SQL Lesson 10. Joining tables (INNER JOIN)

The most powerful feature of the SQL language is the ability to combine different tables in the RAM of the DBMS during query execution. Joins are very often used for data analysis. As a rule, the data is in different tables, which allows them to be stored more efficiently (since information is not duplicated), simplifies data processing, and allows the database to be scaled (it is possible to add new tables with additional information).

The database tables used in DBMS MS Access are relational tables, that is, all tables can be linked to each other by common fields.

1. Creating a combination of tables (JOINS)

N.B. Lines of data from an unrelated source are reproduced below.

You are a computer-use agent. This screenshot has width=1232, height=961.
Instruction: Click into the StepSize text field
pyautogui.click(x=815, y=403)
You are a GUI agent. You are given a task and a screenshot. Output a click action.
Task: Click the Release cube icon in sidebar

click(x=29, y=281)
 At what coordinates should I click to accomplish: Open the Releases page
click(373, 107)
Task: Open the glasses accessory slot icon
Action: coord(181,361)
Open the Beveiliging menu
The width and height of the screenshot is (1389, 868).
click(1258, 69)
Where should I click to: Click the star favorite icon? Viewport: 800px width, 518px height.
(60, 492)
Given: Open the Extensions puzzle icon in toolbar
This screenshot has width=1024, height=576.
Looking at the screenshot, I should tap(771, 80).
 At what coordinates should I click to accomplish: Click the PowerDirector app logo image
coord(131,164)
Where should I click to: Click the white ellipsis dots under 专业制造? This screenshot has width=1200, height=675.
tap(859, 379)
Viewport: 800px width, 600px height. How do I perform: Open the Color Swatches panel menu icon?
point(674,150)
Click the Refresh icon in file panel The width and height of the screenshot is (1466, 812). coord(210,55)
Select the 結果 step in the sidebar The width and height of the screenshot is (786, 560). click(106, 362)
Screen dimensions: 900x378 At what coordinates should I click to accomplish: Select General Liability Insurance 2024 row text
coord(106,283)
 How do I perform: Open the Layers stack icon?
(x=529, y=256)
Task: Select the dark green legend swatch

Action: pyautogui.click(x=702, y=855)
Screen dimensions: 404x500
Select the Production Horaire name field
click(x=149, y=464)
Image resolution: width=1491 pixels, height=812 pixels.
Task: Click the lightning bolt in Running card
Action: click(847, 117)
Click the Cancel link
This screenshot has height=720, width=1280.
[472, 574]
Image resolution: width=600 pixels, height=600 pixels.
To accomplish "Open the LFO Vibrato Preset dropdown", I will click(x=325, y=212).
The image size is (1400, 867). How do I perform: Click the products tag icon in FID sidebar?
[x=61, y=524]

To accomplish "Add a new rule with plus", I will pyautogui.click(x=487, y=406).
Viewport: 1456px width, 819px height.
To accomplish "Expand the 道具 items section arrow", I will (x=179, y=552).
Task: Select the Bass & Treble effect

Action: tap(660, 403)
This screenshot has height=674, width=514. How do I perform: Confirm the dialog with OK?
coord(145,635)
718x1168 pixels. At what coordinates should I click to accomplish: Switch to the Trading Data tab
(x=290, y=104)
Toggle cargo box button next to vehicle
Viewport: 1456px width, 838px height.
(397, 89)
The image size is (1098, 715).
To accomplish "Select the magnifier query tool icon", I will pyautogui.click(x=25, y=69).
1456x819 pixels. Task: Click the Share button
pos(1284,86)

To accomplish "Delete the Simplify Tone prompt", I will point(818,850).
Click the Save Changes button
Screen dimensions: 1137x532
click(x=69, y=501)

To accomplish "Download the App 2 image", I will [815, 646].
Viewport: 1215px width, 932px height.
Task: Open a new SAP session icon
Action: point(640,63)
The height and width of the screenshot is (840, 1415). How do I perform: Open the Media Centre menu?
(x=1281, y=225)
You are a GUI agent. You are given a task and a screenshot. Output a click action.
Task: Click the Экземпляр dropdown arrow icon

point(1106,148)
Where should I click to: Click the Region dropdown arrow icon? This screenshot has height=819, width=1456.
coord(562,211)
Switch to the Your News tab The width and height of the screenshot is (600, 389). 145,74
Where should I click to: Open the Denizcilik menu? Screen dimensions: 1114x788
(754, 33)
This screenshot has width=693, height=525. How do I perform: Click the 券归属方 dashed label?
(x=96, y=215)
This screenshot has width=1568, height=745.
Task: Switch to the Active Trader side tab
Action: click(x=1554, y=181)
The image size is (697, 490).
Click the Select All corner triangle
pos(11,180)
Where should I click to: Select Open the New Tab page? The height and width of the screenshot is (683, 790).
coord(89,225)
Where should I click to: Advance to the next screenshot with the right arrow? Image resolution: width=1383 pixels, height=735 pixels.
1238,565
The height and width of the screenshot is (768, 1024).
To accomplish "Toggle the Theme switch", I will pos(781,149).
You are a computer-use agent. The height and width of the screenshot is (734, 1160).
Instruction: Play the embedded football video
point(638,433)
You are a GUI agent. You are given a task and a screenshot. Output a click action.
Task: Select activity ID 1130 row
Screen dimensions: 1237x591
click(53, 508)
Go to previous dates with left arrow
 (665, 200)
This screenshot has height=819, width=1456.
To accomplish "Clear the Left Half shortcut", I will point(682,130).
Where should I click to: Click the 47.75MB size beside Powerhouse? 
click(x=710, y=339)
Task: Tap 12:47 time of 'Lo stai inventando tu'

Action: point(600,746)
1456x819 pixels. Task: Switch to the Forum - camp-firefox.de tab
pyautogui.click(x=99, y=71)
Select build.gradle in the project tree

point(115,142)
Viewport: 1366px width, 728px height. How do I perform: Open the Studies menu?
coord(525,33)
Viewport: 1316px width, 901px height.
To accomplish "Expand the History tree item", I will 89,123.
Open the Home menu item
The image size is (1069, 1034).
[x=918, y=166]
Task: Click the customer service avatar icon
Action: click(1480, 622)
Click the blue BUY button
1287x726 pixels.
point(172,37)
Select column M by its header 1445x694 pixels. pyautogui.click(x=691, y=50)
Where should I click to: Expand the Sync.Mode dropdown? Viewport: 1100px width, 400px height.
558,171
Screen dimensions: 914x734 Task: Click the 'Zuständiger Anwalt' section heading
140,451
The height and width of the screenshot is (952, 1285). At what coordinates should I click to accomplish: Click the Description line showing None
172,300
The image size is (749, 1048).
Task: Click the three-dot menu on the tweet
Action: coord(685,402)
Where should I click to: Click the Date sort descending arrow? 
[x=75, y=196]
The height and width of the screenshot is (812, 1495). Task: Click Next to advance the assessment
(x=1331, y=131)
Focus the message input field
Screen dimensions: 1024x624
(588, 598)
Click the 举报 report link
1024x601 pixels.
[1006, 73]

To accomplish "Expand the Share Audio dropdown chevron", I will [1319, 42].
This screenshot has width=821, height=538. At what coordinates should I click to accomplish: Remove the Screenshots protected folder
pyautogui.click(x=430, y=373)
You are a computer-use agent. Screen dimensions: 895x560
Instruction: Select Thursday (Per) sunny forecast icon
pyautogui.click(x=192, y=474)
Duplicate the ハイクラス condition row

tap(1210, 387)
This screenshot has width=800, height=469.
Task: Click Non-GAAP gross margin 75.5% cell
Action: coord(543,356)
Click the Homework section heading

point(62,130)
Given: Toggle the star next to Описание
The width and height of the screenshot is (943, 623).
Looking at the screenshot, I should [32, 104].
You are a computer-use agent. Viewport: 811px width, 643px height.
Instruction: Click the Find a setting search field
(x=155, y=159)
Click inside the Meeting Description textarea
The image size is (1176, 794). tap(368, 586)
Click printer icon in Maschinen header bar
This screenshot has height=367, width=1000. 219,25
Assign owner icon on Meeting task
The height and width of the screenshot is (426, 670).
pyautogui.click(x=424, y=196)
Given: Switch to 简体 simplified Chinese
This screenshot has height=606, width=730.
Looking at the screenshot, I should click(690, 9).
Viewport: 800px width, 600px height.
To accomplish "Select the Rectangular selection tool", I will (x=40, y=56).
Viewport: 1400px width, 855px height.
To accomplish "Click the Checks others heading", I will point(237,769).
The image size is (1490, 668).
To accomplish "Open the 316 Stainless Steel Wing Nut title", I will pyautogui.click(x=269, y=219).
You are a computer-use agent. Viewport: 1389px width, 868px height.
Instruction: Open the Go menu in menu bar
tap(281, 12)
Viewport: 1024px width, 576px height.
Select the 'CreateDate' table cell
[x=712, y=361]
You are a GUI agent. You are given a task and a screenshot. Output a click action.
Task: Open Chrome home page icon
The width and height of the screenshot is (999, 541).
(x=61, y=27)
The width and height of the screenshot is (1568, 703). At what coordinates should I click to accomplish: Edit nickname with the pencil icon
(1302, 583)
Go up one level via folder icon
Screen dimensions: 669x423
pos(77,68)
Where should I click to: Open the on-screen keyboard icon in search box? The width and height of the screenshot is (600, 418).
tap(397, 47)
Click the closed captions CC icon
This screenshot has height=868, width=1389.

Combining tables is a very simple procedure. It is necessary to specify all the tables that will be included in the combination and "explain" to the DBMS how they will be related to each other. The connection is made using the word WHERE, for example:

Run SQLSELECT DISTINCT Seller_name, Product 
FROM Sellers, Sumproduct 
WHERE Sellers.City = Sumproduct.City

By combining the two tables, we were able to see which products each seller sells. Let's take a closer look at the request code, as it is slightly different from a normal request. The SELECT statement begins by specifying the columns we want to display, but these fields are in different tables, the FROM clause contains two tables that we want to join in the SELECT statement, the tables are joined using the WHERE word, which specifies the columns to join. You must specify the full name of the field (Table.Field), because the field City is in both tables.

2. Internal combination (INNER JOIN)

In the previous example, we used the word WHERE to combine tables, which performs a check based on the equivalence of two tables. A combination of this type is also called an "inner combination". There is also another way of combining tables that clearly indicates the type of combination. Consider the following example:

Run SQLSELECT DISTINCT Seller_name, Product 
FROM Sellers 
INNER JOIN Sumproduct 
ON Sellers.City = Sumproduct.City

In this query, instead of WHERE, we used the construction INNER JOIN ... ON ..., which gave a similar result. Although the combination with the WHERE clause is shorter, it is still better to use INNER JOIN because it is more flexible, as will be explained in more detail in the following sections.